The formula is simple: sit down and spend four minutes staring into a stranger’s eyes.
Sound uncomfortable? Initially yes, but the result is beautiful. Pairing a refugee from Syria or Somalia with someone from the UK, Italy, Germany or Poland, the video explores the power of eye contact to bring people closer together. As the participants gaze into each other’s eyes, any initial awkwardness fades away.
Don’t believe it? Watch – and then, if you’re feeling brave – try it yourself.
Seemingly worlds apart, the strangers find common humanity in their vulnerability.

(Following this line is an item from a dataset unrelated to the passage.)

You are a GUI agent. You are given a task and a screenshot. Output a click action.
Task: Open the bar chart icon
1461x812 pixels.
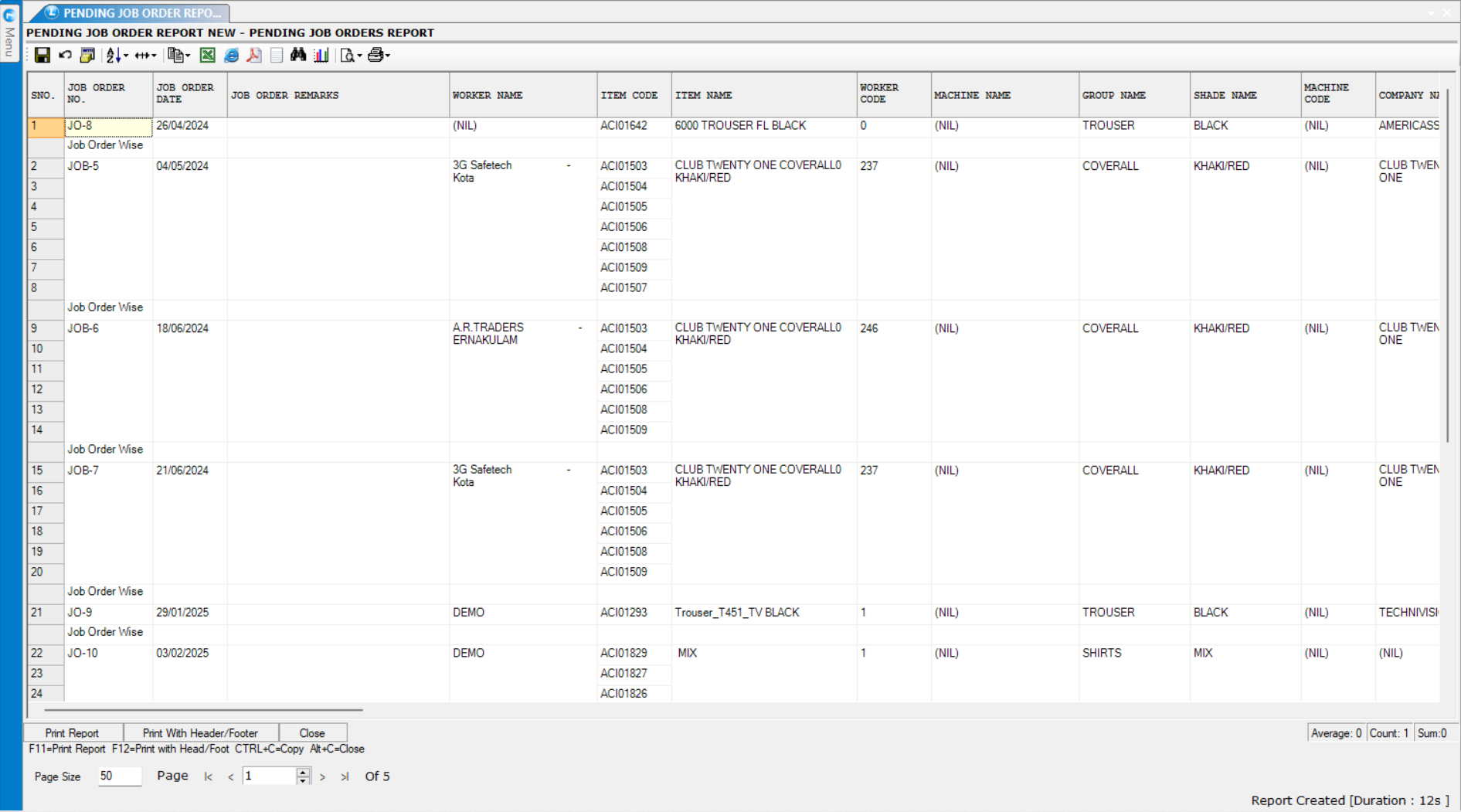pos(321,55)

The Look Beyond Borders video is based on a theory developed by psychologist Arthur Aron in 1997 that four minutes of uninterrupted eye contact increases intimacy. Recently, the New York Times published a 36-step formula for falling in love - ending on the challenge to spend four minutes staring into your partner’s eyes. Amnesty International Poland and Polish ad agency DDB&Tribal’s latest twist applies the theory to the refugee crisis. It’s a moving and creative attempt to foster a spirit of empathy for those forced to flee their homes, confronted with the challenge of integrating into a new home.
“Today, when the world appears rife with division and conflict, it is always worthwhile to look at everything from another person’s perspective,” says Draginja Nadażdin, Director of Amnesty International Poland.
“Too often, what gets lost in the numbers and headlines is the suffering of actual people, who, like us, have families, friends, their own stories, dreams and goals. What if we stopped for just a moment and looked at who they really are?
“Borders exist between countries, not people. And it is imperative that our governments start putting people before borders and their own short-term political gain.”
Ultimately, this eye-opening experiment proves that it doesn’t take long to see beyond borders, you just have to look.